WHAT IS EXPECTED: Verbatim repeat, images excluded. Give each entry again as written.

***** STORED DATA *****

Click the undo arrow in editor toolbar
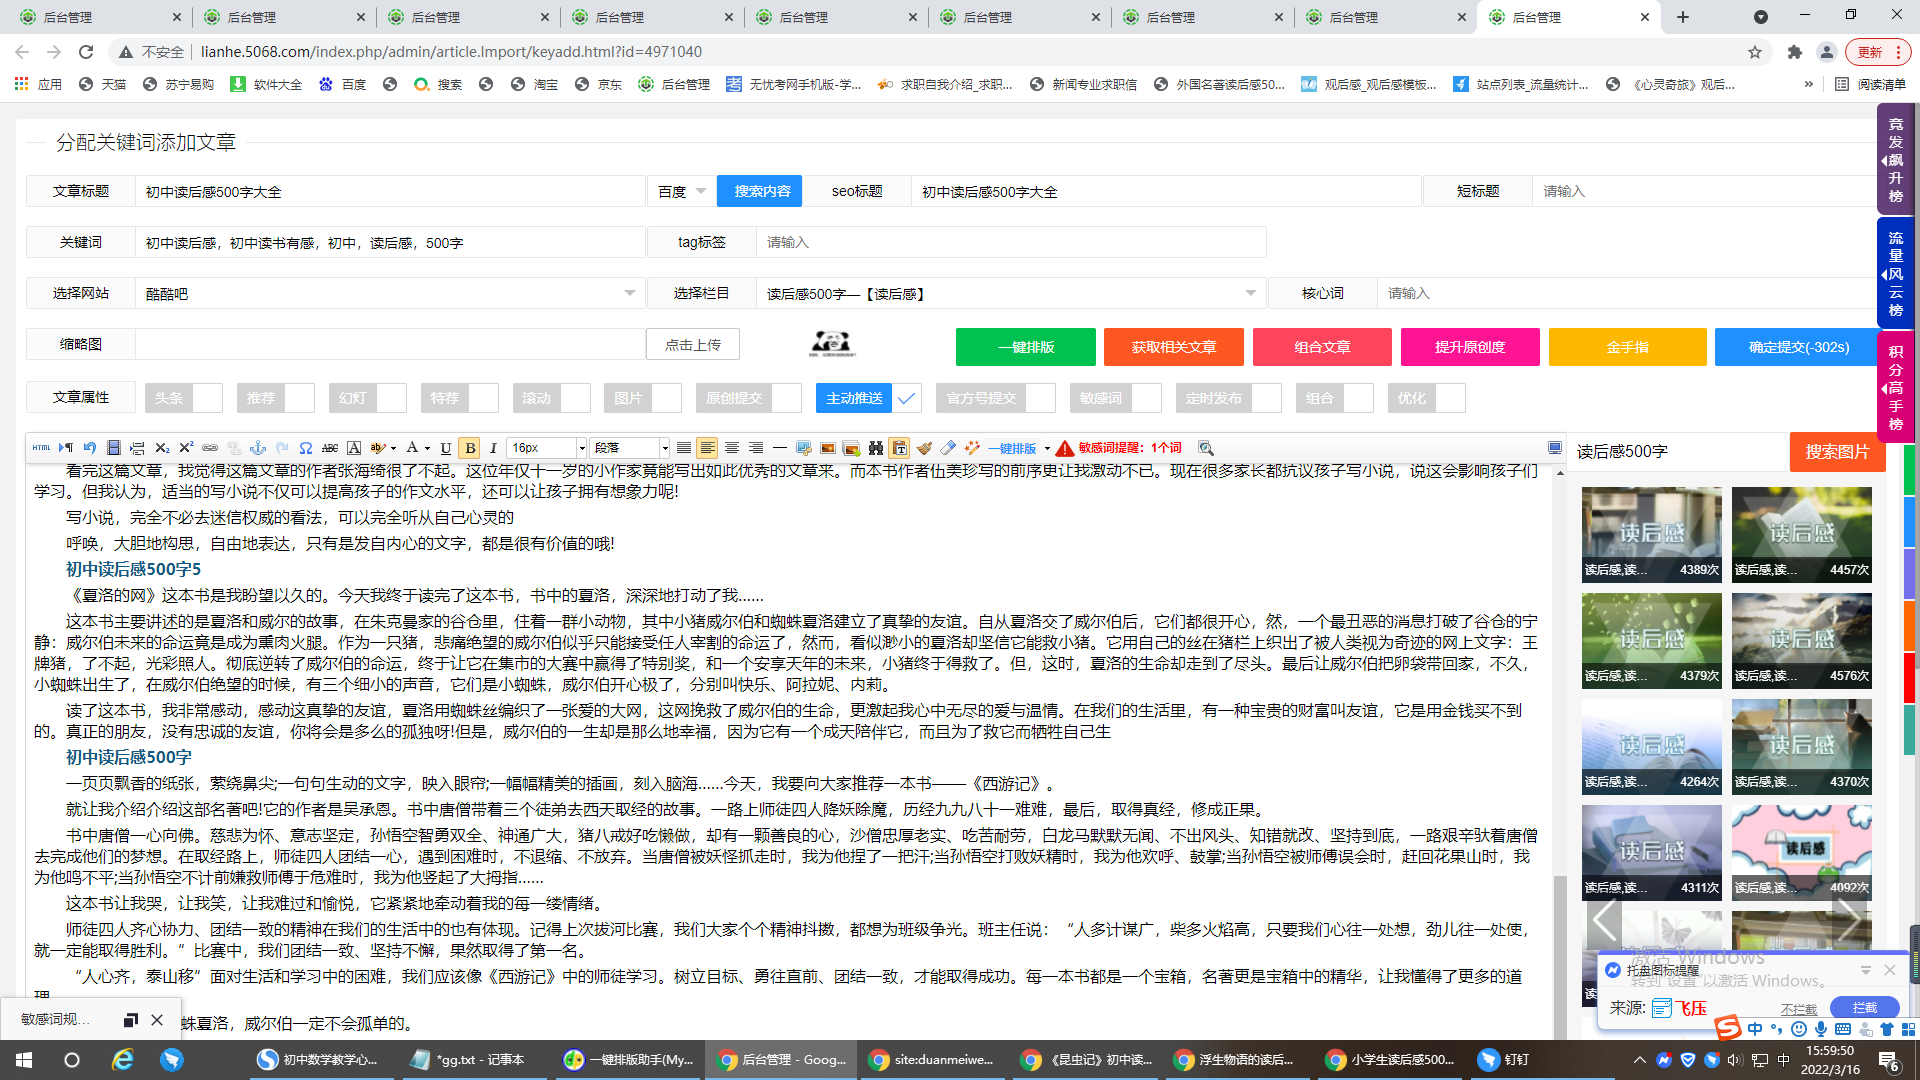This screenshot has height=1080, width=1920. (x=90, y=448)
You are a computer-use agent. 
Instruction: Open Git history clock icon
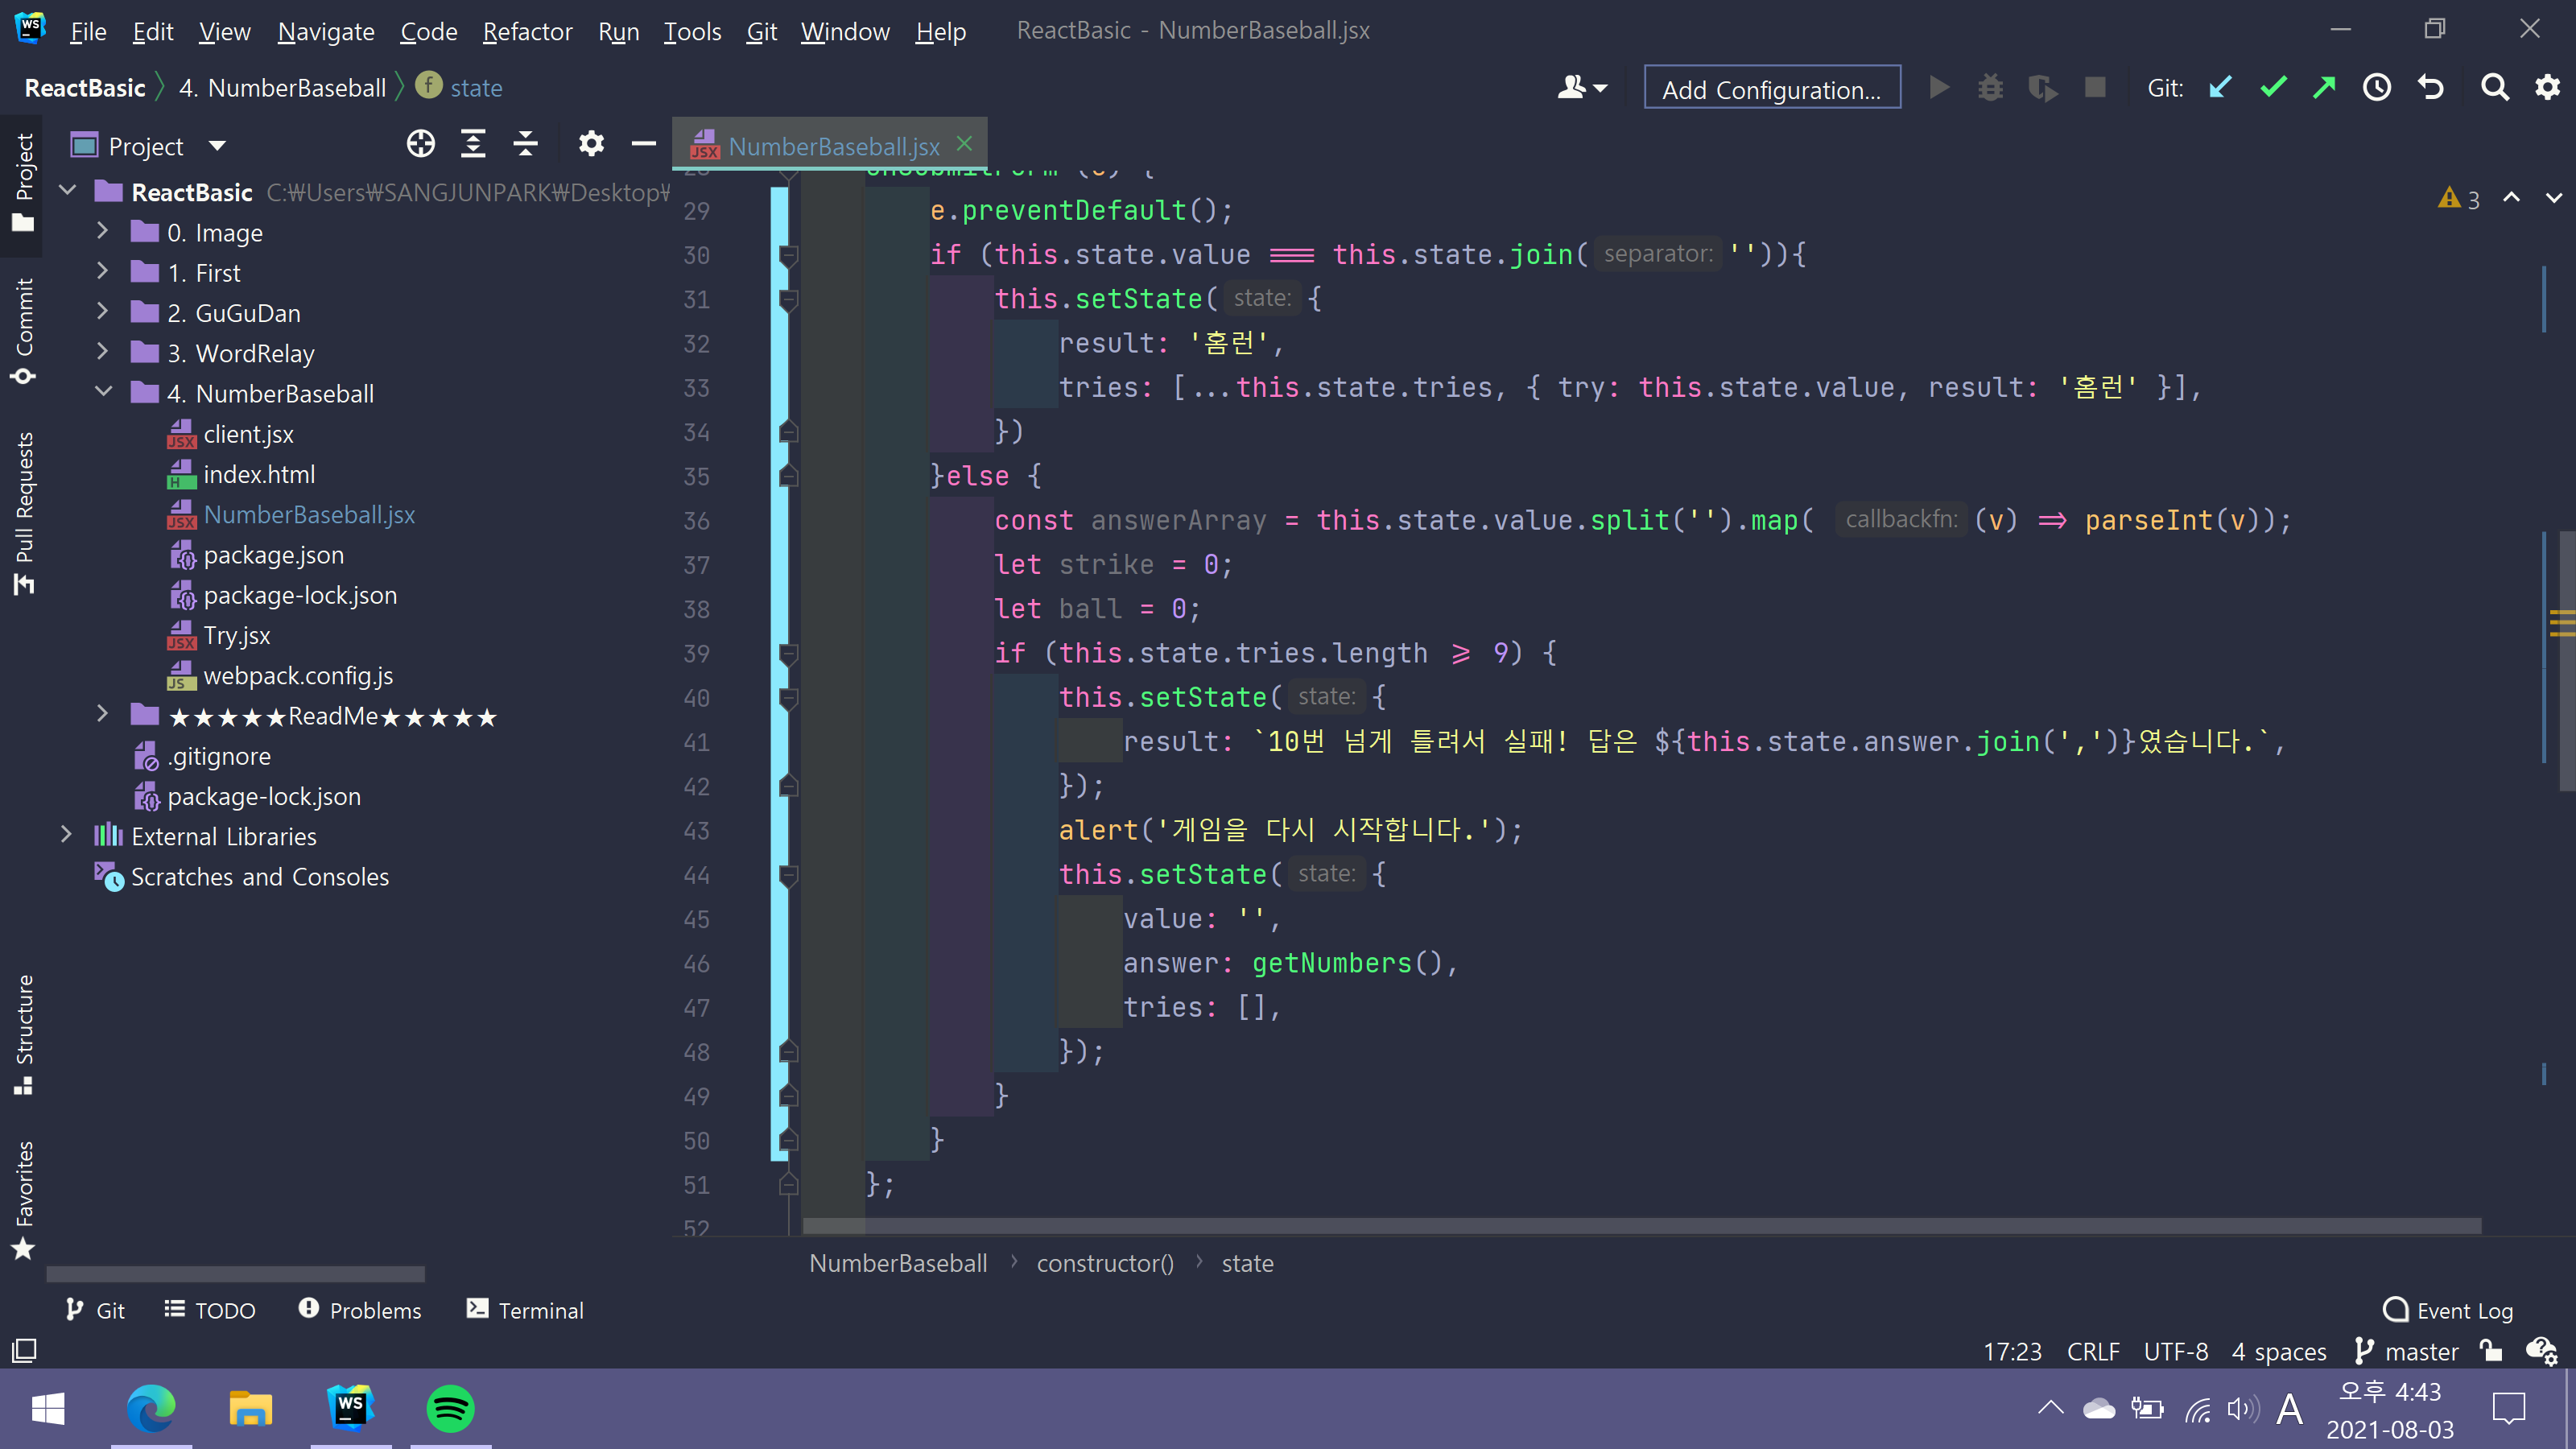pos(2377,88)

*****

ANSWER TO THIS EXERCISE:
Click the undo arrow in editor toolbar
This screenshot has height=1080, width=1920. (x=90, y=448)
You are a computer-use agent. 
Instruction: Open Git history clock icon
pos(2377,88)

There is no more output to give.